Public electric utility serving Nashville, Tennessee

Nashville Electric Service is one of the eleven largest public electric utilities in the United States, distributing energy to more than 450,000 customers in Middle Tennessee. The NES service area covers 700 sqmi, all of Nashville/Davidson County and portions of the six surrounding counties.

==Operation==
The Nashville Electric Service is governed by a five member Electric Power Board, appointed by the mayor and confirmed by the Metro Council. Members serve five-year staggered terms without pay. The board appoints a chief executive officer who has responsibility for day-to-day operations, including hiring of employees.

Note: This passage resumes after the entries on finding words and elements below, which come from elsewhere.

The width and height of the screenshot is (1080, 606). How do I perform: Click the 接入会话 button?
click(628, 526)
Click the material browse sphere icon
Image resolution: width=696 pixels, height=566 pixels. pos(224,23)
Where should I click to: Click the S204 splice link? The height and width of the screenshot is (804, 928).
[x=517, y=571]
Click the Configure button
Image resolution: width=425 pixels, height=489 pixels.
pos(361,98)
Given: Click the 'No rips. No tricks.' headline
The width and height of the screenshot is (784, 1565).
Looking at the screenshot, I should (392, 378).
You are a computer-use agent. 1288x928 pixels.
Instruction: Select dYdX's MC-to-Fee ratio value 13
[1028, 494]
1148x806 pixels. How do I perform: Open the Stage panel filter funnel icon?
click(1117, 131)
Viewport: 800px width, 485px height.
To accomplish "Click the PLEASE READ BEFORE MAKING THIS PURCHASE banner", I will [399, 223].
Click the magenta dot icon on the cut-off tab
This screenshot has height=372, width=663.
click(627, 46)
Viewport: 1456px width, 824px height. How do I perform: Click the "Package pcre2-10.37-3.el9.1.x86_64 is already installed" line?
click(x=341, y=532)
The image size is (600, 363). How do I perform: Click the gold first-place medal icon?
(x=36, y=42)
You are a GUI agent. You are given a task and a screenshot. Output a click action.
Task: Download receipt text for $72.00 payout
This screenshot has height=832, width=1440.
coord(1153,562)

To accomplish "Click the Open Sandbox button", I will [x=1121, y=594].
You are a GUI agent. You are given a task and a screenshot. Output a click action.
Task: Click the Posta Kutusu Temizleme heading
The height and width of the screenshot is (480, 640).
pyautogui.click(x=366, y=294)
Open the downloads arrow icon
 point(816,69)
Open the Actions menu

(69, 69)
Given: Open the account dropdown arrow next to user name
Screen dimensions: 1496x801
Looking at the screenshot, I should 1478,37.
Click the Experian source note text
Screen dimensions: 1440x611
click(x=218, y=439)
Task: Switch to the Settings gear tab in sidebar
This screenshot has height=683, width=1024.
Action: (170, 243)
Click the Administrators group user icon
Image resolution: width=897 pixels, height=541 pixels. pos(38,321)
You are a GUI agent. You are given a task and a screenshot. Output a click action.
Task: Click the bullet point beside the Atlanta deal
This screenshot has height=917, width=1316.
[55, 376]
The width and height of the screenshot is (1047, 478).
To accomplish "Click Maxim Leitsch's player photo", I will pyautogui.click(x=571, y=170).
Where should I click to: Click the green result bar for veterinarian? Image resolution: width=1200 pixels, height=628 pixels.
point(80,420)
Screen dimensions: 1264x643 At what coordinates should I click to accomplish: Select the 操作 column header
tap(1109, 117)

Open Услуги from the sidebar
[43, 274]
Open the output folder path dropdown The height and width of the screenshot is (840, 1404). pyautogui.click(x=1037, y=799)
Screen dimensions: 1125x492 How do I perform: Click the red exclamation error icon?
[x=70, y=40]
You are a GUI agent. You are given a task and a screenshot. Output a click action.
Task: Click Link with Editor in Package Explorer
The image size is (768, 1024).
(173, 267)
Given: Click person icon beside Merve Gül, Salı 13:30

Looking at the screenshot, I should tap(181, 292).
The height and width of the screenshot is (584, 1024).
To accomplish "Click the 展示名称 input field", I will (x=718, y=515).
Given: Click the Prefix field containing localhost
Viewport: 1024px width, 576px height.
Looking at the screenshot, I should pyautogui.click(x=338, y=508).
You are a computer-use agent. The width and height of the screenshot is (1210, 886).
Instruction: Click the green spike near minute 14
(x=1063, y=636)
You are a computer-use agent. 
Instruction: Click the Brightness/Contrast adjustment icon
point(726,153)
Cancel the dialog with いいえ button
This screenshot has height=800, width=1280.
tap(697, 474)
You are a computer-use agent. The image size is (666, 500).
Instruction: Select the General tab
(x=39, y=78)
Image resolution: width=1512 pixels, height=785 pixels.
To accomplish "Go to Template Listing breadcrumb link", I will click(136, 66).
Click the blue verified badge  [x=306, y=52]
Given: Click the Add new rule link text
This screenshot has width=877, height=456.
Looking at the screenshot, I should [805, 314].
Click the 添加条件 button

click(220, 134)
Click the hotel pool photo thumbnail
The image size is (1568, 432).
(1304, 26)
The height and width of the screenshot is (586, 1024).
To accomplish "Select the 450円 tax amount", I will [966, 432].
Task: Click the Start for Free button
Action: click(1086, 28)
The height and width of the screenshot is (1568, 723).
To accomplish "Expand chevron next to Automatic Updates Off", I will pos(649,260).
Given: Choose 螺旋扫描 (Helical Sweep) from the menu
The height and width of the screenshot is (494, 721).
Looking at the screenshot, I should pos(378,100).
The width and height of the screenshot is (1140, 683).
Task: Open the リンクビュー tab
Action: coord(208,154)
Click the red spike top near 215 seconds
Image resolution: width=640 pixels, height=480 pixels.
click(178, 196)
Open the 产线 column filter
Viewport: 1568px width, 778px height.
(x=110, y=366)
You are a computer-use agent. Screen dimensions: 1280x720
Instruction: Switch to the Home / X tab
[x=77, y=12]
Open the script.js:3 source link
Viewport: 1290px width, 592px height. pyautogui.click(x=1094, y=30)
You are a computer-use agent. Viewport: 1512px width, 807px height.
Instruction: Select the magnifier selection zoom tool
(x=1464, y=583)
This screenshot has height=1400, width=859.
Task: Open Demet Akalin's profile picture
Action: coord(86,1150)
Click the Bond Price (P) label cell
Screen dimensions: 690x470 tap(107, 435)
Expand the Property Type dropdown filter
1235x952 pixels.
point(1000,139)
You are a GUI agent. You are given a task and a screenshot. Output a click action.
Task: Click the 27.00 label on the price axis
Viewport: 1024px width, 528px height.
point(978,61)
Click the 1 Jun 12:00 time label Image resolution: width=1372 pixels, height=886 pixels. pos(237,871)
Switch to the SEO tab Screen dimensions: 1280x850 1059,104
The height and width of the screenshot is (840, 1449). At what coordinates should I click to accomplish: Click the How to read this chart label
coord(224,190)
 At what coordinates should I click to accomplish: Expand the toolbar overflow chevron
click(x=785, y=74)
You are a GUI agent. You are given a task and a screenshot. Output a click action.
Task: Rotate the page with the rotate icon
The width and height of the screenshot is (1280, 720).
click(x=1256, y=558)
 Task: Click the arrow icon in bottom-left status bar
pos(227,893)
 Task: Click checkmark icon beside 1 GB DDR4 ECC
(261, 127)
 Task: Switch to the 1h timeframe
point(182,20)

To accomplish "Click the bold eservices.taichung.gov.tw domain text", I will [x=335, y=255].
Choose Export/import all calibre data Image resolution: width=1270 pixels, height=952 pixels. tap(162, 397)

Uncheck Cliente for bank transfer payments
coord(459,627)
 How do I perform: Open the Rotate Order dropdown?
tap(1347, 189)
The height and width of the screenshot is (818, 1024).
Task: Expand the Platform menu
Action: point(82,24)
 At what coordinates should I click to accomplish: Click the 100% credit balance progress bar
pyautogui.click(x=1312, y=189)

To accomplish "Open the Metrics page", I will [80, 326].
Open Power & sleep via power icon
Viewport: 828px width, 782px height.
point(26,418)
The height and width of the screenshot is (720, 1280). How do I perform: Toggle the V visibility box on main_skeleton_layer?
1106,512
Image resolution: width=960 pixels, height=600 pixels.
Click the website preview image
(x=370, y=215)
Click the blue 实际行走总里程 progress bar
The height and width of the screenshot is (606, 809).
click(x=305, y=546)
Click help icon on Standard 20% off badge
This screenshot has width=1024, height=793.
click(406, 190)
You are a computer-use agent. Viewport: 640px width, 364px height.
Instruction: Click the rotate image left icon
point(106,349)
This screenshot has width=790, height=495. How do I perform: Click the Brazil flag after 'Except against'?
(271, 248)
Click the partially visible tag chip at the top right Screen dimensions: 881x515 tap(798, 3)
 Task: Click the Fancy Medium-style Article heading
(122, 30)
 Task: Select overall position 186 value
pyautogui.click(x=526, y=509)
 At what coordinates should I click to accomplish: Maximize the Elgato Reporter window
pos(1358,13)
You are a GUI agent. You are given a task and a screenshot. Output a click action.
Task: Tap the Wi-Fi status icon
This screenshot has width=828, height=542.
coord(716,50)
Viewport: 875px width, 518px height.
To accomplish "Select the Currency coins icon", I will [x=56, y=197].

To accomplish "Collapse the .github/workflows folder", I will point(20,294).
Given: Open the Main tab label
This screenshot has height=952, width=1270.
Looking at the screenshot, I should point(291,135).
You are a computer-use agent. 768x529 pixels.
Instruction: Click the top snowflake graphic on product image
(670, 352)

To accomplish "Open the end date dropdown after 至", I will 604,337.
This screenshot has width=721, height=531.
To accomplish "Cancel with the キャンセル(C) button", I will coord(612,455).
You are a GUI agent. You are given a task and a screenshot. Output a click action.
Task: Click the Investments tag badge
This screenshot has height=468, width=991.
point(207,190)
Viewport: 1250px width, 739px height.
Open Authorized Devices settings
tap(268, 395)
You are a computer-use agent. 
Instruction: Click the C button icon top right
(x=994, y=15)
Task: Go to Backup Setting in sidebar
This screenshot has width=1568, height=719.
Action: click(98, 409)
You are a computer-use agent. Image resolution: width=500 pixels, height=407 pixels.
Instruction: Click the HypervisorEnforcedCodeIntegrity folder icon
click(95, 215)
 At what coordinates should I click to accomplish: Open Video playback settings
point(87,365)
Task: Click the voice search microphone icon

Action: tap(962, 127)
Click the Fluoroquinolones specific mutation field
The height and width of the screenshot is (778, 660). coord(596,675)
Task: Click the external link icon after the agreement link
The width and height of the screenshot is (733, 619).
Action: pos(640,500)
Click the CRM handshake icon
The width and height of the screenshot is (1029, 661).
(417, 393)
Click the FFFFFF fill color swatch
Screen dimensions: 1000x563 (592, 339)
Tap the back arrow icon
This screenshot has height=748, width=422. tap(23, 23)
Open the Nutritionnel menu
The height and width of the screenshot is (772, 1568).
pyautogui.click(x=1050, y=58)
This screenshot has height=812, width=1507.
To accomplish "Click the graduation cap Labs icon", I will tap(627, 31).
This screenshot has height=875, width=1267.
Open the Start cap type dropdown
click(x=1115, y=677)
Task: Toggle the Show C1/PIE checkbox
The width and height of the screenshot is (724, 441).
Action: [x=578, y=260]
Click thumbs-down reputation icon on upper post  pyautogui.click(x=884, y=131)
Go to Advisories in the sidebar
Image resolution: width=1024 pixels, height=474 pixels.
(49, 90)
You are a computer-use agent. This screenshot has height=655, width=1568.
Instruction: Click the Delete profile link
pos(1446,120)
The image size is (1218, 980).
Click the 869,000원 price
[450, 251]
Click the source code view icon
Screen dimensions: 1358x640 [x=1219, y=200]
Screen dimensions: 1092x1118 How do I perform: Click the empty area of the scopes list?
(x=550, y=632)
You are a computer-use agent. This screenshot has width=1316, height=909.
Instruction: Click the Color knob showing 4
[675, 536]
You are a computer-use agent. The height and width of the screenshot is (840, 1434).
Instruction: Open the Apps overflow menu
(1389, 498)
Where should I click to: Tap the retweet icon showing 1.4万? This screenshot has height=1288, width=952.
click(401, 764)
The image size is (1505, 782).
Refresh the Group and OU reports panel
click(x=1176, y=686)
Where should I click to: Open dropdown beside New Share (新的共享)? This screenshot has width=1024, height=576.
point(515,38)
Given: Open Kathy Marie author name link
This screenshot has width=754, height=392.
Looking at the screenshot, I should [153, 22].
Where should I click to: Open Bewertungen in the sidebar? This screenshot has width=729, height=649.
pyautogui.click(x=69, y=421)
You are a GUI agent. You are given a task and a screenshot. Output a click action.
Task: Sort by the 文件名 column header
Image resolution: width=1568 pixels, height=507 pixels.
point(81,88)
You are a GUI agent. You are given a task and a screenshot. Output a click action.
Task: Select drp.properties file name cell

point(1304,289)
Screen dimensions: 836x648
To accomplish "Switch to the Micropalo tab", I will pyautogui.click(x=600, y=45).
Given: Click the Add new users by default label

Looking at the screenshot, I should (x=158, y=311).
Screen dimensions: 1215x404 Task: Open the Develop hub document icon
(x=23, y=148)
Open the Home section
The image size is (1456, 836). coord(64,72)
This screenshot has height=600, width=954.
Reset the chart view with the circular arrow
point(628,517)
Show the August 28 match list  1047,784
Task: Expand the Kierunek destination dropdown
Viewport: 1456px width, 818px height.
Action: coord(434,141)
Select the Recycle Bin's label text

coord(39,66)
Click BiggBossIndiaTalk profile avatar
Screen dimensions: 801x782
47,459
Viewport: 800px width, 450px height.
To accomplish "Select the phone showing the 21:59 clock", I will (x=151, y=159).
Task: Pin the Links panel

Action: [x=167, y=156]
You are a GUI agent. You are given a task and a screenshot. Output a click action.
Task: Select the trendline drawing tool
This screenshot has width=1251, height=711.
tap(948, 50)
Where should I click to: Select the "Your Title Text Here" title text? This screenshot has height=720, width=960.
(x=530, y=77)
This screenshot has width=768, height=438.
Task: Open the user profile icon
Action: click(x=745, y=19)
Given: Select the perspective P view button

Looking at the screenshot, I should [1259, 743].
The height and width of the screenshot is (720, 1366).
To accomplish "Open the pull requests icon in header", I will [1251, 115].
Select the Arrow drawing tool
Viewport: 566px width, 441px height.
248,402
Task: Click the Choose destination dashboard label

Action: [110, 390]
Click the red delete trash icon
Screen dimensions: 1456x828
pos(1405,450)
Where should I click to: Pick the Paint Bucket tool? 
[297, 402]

The NES purchases their power from the Tennessee Valley Authority (TVA), a federally owned utility which serves Tennessee and parts of six surrounding states. In 2016, the sources of electricity purchased by the NES from TVA included 39.8% nuclear, 25.8% coal-fired, 21.5% natural gas-fired, 9.7% hydroelectric power, and 3.2% from wind and solar.

==History==
In 1938, the Tennessee Electric Power Company, the investor-owned utility for the Nashville area since 1922, sued the Tennessee Valley Authority for selling power in Nashville. TEPCO lost the suit, and was broken up in 1939. TVA bought TEPCO's assets for $79 million, while the city of Nashville took over TEPCO's power generation and distribution network and created the Electric Power Board of Nashville to run it. The Board adopted Nashville Electric Service as its operating name, and TEPCO's 500 employees became employees of NES. The board became part of the newly formed metropolitan government after the merger of Nashville and Davidson County in 1963.